So, my happiest happenings in 2018 are (not in any order):


I’ve transferred twice already to a completely different research area. My first area was artificial intelligence (AI): my PhD computer science dissertation involved the development of a machine learning (ML) algorithm that used knowledge as well as data for conceptual clustering. Then, I  switched to software engineering (SE). Now–and, I hope, finally–I’m in information systems (IS) and games for learning (G4L).

What caused the changes in areas? Perceived impact on the country would probably be the main reason. When I was in AI, the country was not yet ready for it. I thought SE would be more useful and so I worked on software quality practices, but the country was not ready for that either. Now, in IS, I am using the grounded theory method (GTM) to understand how information technology (IT) is used (and misused) in the IT-enabled services industry (e.g., the BPO sector). From this I plan to propose ways to improve processes, technologies, and training for the said industry.

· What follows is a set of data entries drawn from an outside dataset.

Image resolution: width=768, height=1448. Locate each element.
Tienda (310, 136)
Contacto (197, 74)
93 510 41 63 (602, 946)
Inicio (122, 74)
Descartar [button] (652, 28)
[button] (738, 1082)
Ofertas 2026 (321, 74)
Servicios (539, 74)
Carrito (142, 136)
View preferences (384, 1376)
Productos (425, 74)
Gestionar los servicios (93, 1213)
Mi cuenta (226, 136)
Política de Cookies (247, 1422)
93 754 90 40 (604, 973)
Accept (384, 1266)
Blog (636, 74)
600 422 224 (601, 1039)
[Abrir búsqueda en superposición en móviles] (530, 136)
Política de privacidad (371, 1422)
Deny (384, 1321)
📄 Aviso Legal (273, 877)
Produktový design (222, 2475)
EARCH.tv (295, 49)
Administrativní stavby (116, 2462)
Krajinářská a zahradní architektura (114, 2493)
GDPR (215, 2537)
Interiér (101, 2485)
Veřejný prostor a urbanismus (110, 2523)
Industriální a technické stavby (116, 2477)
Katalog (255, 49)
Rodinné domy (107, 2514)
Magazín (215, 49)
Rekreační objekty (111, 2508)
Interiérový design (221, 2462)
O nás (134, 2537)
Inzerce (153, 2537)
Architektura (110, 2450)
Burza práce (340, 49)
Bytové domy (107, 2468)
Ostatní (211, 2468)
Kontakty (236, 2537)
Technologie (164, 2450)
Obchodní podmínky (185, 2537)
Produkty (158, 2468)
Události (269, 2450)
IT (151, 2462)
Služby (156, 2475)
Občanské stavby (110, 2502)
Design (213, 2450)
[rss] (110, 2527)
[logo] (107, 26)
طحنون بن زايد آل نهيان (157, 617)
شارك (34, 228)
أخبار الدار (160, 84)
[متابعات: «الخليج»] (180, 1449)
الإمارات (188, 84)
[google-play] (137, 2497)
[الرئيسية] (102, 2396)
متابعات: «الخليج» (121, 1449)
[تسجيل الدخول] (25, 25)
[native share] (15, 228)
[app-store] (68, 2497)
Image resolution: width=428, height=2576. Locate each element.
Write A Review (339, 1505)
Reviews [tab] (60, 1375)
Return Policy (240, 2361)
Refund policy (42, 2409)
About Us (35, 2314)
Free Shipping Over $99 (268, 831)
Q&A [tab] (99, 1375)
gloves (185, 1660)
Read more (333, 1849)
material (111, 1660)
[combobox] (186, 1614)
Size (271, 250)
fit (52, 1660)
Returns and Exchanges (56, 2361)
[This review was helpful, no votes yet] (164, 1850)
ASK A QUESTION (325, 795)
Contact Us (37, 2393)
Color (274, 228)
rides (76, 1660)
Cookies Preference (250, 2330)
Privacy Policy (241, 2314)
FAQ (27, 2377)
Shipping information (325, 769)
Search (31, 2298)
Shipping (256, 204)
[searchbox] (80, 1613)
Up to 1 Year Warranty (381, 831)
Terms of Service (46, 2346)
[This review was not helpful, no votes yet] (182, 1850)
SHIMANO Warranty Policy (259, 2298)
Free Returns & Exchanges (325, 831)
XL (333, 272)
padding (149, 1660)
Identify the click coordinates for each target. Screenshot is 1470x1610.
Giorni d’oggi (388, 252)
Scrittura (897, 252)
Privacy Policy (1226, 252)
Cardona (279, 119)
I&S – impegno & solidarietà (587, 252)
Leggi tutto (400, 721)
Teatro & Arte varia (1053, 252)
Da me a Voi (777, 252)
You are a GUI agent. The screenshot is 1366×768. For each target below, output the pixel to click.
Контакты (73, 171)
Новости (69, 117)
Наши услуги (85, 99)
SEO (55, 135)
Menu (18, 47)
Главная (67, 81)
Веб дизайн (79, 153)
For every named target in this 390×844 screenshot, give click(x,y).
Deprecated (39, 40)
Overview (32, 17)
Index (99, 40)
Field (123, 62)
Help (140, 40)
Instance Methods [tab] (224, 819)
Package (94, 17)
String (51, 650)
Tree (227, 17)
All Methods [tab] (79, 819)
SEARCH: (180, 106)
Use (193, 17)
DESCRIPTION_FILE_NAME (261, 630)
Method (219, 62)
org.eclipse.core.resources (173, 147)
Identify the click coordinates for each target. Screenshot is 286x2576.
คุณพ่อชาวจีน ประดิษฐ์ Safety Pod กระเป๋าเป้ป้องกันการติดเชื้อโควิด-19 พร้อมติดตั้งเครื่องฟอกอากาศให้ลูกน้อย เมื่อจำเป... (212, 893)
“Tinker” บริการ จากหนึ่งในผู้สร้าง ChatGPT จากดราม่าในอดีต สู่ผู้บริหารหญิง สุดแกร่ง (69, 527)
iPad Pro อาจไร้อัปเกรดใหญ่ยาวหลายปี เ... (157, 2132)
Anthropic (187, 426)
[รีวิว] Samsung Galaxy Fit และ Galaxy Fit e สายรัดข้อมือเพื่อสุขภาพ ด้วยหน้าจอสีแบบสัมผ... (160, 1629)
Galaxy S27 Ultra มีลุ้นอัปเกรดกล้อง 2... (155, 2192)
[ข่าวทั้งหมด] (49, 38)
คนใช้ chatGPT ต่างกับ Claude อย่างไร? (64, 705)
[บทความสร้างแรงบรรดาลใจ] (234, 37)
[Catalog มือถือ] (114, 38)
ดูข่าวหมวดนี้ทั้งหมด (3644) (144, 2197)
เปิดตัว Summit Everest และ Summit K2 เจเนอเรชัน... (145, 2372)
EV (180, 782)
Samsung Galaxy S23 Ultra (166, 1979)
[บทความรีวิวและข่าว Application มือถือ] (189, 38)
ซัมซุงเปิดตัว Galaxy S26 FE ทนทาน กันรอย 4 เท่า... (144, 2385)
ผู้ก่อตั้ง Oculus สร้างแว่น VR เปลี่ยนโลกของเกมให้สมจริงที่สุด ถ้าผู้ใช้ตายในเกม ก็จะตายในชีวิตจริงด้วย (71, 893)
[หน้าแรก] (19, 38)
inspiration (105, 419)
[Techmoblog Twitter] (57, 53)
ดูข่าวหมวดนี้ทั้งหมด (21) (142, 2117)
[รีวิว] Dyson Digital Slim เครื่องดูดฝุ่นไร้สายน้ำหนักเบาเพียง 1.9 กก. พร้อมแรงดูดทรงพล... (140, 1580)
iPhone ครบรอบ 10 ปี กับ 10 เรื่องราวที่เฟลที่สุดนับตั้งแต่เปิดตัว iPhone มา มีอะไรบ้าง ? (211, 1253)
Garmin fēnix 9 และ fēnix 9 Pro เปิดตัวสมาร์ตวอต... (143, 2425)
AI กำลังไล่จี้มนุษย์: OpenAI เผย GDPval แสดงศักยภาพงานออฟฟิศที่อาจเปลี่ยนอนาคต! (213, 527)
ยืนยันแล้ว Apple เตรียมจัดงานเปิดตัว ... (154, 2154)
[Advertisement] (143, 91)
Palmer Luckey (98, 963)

The International Conference on Information Systems (ICIS) is the most important conference in the area of information systems, so the acceptance of my paper (co-written with one of my PhD students, R. Lavilles) is one of my happiest happenings in 2018. Presenting it at the conference (and receiving great comments, especially from C. Urquhart) and attending the workshop of the AIS Special Interest Group on GTM (organized by N. Levina, who treated us to a lovely dinner) added further joy.

Program of Session V of the Human Behavior and Information Systems Track

Next year’s ICIS will be in Munich. The last time I was in Germany was when I did postgrad work in Saarbruecken in my early 20s. So, maybe I’ll submit a paper to ICIS 2019!

2. G4L

From SE, I actually transferred not just to one area (IS) but two, the second being games for learning (G4L). One of my long-standing research interests lies in technology-enhanced learning (TEL)–this is a thread that cuts across much of my research. For a while, I thought that intelligent tutoring systems (ITS), which I applied my ML algorithm in, would be the answer to the lack of qualified teachers, until Gen Z appeared, with its preference for digital games and social media for learning.

Right now, I and one of my research groups are in the process of designing and comparing (a) quickly gamified math drills against (b) math lessons designed within a carefully constructed game world. Before commencing, we spent a month observing grade-4 mathematics classes, particularly at a resource-challenged school, where I hope we could help change for the better the life trajectories of financially challenged children.

Observing a Grade 4 Math Class at a Resource-Challenged School Near my Campus


When almost a decade ago I enrolled in the PhD in Education program at the Brother Andrew Gonzalez FSC College of Education (BAGCED), it never occurred to me that I would one day be called to lead it.

BAGCED has tremendous potential to help improve the state of education in the country. The graduate programs and certificates that we offer are taken by hundreds of principals and superintendents of schools and districts. The conferences and seminars that we organize (e.g., ARAL on action research) are attended by thousands of basic education teachers nationwide. Our research results have the potential to improve educational processes and policies.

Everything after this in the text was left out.